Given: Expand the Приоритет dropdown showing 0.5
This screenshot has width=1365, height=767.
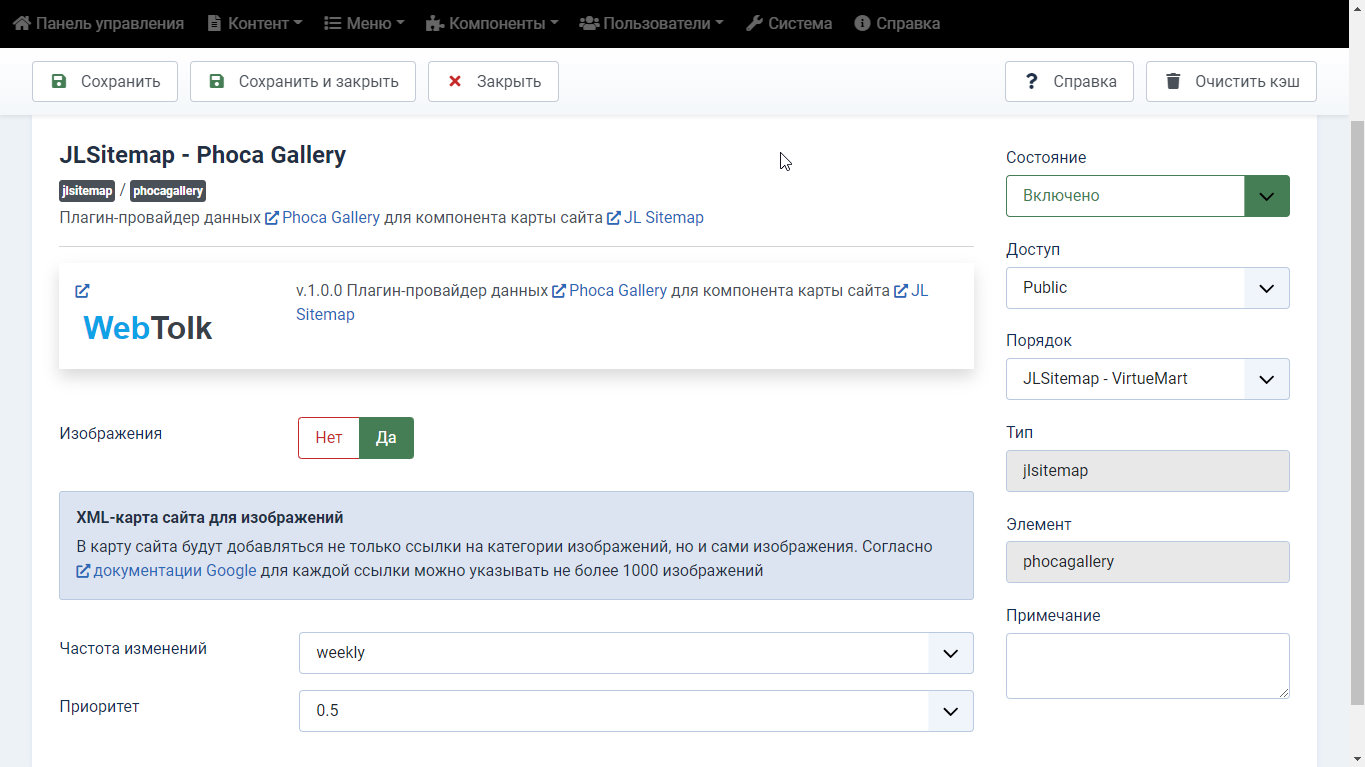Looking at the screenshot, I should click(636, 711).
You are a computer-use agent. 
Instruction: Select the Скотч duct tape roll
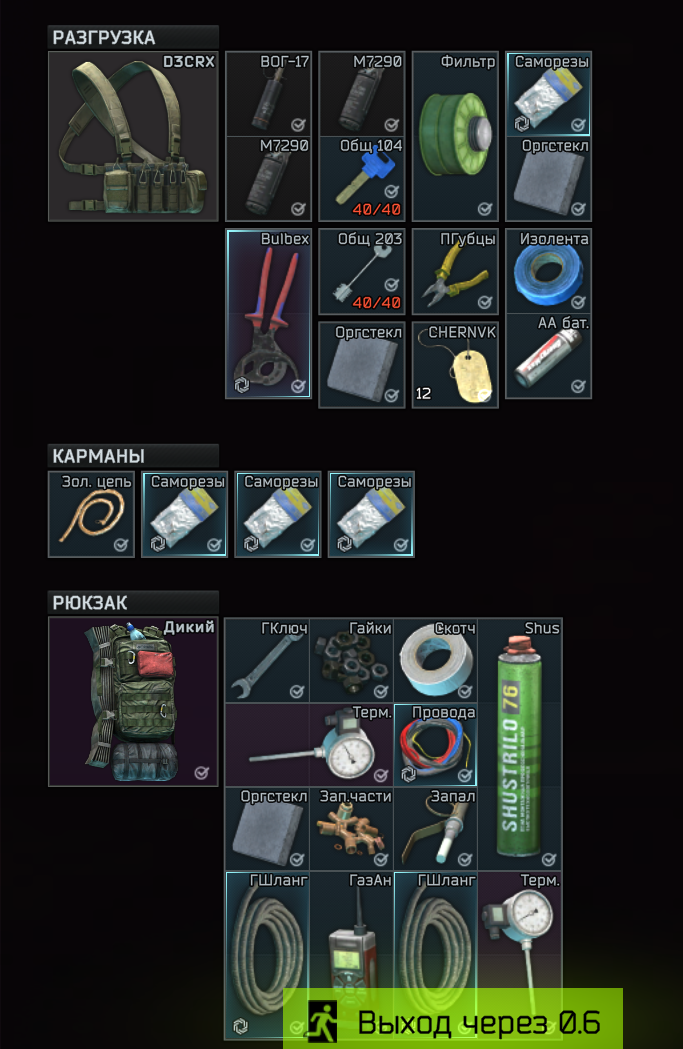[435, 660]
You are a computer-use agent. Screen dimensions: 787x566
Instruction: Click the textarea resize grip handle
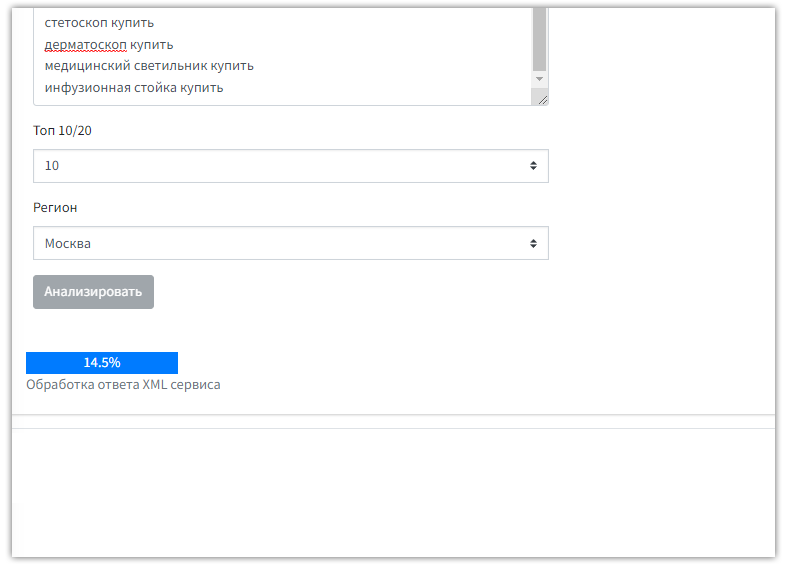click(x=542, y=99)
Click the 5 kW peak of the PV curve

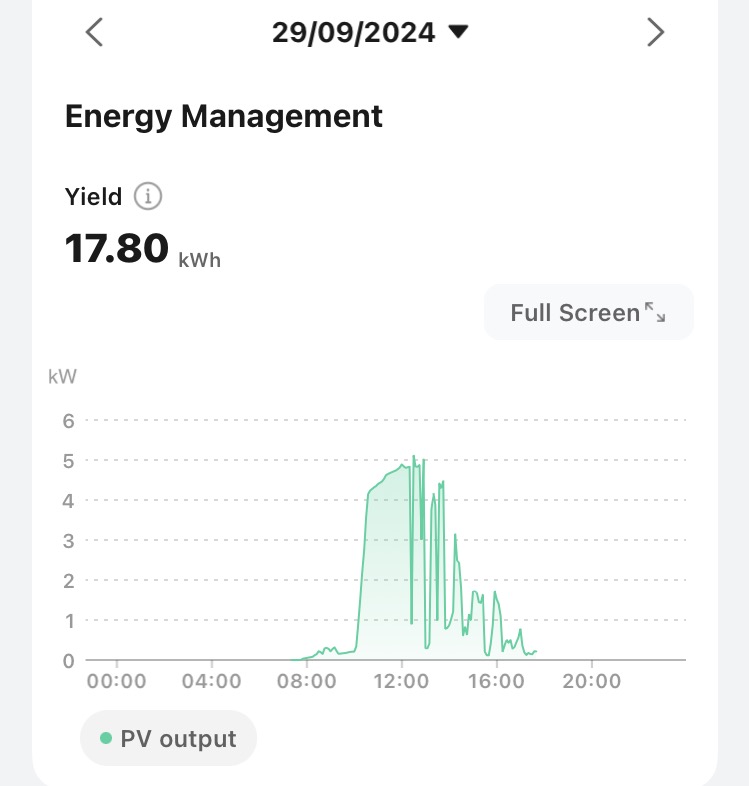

■ **HOW TO COMPLETE THIS TASK**: Only a number is wanted here: the count of lines in the data that include the word "computer".

■ **EXERCISE SOLUTION**: 2